DEAD WEEK DEADENS BERKELEY

Cal Berkeley students shove you off the walks; their backpacks–land-mining coffee house floors–may topple you. Their perfumes bring tears to your eyes. Their ebullient outbursts deafen you.

As a townie, you may wish to be rid of your gownies and be done with these flash-in-the-pan undergrads. Until they leave you for surf-and-sand southland summers; leave you cold.

Only yesterday, they wowed you with graduation street-theater. One group, “a family,” they told me, marched up Teley, 25-throng, accompanied by a spirited mariachi-band, complete with tubas.

Family grads. Photo by Ted Friedman.

A family of four staged a night-time event in the 7-11 parking lot on Parker St.

Graduation. Photo by Ted Friedman.

At first you may be pleased to have “your town” back, but soon the empty reality of your situation takes hold: you’ve been seduced and abandoned by a bunch of kids. Now what?

Never a dull moment. Photo by Ted Friedman.

Telegraph Avenue, without student crowds, exposes its dark side, which had hidden beneath the students’ gowns.

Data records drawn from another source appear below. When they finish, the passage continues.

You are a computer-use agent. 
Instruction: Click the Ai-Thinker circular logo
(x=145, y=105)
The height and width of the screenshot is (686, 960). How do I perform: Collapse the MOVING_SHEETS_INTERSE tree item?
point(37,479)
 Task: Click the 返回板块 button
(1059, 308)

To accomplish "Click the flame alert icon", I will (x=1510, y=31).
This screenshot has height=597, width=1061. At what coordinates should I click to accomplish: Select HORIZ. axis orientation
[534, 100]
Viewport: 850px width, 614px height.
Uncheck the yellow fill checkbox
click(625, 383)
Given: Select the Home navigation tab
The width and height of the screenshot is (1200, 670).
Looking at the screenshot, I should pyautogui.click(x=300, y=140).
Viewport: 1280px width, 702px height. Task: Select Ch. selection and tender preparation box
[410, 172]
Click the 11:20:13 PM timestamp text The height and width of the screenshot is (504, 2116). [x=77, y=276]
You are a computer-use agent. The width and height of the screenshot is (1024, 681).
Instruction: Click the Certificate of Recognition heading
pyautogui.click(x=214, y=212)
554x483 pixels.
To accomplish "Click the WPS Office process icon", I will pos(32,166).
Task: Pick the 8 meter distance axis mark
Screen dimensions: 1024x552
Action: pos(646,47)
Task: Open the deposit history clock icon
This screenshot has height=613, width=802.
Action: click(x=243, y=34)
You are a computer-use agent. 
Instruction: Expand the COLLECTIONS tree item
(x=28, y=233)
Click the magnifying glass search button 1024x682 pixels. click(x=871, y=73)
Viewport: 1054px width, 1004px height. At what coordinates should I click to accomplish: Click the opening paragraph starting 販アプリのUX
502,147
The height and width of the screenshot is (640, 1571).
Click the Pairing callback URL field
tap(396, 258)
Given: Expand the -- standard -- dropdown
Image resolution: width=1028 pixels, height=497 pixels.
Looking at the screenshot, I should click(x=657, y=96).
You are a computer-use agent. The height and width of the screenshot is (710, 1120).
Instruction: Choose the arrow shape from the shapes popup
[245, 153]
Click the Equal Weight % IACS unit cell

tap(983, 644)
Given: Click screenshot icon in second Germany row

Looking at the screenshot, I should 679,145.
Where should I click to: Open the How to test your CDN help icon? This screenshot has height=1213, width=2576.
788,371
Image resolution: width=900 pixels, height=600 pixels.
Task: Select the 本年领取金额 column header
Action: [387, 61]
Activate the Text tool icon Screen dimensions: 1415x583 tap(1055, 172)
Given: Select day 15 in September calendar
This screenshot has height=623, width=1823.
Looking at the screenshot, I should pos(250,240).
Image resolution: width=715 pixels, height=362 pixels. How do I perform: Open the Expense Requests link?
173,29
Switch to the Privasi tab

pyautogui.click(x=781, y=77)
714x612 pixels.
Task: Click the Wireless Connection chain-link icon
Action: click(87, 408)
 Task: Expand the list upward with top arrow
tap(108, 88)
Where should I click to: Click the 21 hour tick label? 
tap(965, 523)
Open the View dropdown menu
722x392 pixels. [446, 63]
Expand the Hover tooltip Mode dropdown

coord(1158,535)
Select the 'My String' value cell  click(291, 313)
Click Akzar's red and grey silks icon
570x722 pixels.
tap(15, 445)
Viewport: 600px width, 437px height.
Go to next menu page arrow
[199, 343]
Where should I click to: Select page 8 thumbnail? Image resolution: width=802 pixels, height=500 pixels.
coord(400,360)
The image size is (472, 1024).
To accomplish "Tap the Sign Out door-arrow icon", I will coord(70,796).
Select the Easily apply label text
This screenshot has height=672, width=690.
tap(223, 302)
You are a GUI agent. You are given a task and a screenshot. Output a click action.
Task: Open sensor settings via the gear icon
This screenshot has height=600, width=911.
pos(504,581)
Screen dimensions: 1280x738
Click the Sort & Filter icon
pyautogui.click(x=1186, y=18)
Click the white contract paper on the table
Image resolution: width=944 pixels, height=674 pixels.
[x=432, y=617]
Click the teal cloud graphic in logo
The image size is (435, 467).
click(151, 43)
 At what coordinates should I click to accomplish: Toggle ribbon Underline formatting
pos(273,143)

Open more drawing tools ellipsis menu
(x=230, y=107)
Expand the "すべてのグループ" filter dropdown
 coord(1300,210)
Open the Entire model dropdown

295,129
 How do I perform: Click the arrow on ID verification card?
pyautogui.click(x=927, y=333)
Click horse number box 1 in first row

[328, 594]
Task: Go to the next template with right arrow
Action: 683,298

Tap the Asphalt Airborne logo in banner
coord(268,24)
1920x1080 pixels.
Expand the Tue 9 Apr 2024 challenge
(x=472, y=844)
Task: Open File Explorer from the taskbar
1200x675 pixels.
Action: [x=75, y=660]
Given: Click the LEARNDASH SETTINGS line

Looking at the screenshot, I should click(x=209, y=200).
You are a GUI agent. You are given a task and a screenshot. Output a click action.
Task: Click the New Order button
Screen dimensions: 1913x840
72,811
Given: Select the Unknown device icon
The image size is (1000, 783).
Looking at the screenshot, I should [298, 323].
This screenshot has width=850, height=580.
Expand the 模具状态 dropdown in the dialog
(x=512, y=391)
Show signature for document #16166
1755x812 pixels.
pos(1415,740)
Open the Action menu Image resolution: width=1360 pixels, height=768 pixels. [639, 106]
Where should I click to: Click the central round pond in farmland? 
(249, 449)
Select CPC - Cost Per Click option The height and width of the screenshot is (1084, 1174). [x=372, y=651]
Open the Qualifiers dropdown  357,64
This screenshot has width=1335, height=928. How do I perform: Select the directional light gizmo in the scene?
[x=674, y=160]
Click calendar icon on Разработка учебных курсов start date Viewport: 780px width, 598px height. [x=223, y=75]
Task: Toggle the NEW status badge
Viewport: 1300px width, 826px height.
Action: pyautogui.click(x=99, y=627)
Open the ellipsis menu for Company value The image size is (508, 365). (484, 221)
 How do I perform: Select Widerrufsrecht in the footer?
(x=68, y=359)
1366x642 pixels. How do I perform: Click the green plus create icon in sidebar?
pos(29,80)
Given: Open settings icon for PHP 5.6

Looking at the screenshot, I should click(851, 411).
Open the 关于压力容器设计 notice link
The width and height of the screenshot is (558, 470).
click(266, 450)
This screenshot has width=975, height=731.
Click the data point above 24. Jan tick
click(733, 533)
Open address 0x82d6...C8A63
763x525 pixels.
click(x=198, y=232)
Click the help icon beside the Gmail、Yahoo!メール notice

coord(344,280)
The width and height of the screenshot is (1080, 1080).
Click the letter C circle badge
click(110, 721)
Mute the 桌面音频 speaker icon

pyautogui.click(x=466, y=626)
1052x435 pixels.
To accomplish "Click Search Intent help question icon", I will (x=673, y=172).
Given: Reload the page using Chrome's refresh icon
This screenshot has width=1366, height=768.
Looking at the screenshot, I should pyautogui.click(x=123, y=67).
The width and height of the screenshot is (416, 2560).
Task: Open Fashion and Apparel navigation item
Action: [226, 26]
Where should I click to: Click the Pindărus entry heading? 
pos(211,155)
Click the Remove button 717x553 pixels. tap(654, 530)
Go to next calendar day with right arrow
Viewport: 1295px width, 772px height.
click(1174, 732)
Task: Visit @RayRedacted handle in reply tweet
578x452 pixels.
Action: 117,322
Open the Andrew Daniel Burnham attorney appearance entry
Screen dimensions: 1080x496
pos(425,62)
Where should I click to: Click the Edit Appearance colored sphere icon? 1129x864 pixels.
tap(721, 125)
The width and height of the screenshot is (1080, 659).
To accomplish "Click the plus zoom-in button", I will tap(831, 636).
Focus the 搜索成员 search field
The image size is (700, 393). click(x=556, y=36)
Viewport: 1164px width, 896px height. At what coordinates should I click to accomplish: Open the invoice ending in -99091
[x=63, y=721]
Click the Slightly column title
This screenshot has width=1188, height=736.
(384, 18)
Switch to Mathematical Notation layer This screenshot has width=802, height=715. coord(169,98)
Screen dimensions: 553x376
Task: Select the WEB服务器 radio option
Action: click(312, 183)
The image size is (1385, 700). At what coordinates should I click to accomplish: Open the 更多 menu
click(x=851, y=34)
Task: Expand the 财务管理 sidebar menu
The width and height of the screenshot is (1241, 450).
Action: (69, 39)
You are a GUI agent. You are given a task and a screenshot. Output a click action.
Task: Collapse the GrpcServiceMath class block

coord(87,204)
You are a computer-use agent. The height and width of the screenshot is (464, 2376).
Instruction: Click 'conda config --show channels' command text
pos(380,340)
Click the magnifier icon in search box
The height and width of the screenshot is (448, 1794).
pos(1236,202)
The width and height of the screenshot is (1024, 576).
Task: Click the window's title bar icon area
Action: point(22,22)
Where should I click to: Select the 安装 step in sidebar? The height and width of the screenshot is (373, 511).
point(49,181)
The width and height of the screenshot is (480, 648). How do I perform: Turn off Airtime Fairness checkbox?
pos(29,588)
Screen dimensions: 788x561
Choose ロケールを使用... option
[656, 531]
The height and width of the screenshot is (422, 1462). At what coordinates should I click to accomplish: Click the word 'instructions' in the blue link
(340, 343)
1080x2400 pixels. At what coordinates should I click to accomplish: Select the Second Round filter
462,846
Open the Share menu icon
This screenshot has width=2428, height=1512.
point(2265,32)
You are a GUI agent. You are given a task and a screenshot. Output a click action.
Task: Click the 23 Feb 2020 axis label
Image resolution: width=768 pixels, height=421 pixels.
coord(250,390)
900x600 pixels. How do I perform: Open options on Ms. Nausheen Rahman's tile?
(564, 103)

TELEGRAPH WITHOUT STUDENTS

No one here but us nuts.

Nut. Photo by Ted Friedman.

Except for an insane asylum, Berkeley’s Telegraph Avenue has the corner (TeleHaste) on nuts. Cops fill in for mental health workers, whose hours were slashed after recession-cuts. Neighborhood types hardly notice, except when the ambulances move in perhaps we’re callous; perhaps we’re just pragmatic.

We’re just part of a vast suffering throng, left to befriend them or spare our change. With student-reduced summers, it’s all on us.

Maybe someone should do something about all this human suffering. But after much Berkeley talk, we seem to have settled for let-it-be. Bottom-line: the nuts are part of our scene. Telegraph wouldn’t be the same without them, and they prefer their free-wheeling way of life to three hots and a cot.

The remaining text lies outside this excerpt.